4. Avoid exposing keys in logs, errors, or client-side code

Sanitize outputs and ensure API keys never appear in logs or error traces. Never send keys in URLs or response bodies.

app.use((err, req, res, next) => {
  // Ensure key is not included in error logs
  console.error('Request failed:', { path: req.path, method: req.method, error: err.message });
  res.status(500).json({ error: 'Internal server error' });
});

By combining HTTPS enforcement, strict key validation, scope binding, and rate limiting, Express applications can significantly reduce the risk of Broken Authentication when using API keys. middleBrick’s checks for Authentication, BOLA/IDOR, Property Authorization, and Rate Limiting help identify residual risks, and its integrations with the Dashboard, CLI, and GitHub Action support continuous monitoring of these controls.

Related CWEs: authentication

CWE IDNameSeverity
CWE-287Improper Authentication CRITICAL
CWE-306Missing Authentication for Critical Function CRITICAL
CWE-307Brute Force HIGH
CWE-308Single-Factor Authentication MEDIUM
CWE-309Use of Password System for Primary Authentication MEDIUM
CWE-347Improper Verification of Cryptographic Signature HIGH
CWE-384Session Fixation HIGH
CWE-521Weak Password Requirements MEDIUM
CWE-613Insufficient Session Expiration MEDIUM
CWE-640Weak Password Recovery HIGH

Frequently Asked Questions

Can API keys alone replace sessions or OAuth for authentication in Express?
API keys can identify services or applications, but they typically lack user-level identity and revocation controls required for session or OAuth-based authentication.
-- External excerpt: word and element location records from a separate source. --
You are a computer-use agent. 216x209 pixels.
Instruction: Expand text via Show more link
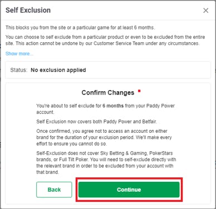19,54
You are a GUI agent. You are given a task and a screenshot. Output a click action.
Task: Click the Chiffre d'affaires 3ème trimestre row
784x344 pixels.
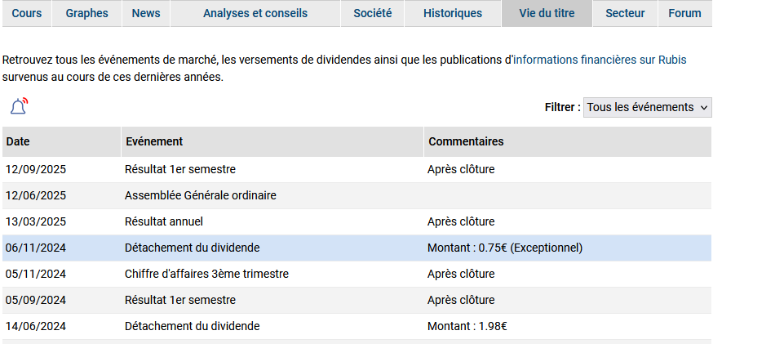pos(357,274)
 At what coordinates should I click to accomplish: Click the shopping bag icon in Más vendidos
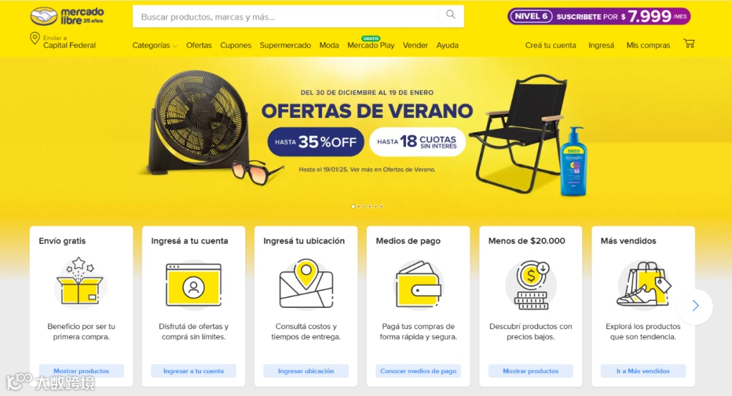pos(643,284)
Use API keys for service-to-service auth with strict scope and rotation; combine with other mechanisms for user authentication.
How often should I rotate API keys in an Express service?
Rotate keys on a regular schedule (e.g., monthly) and immediately if a leak is suspected. Automated rotation integrated with secure secret stores reduces exposure and aligns with continuous monitoring practices supported by middleBrick’s scanning and alerting.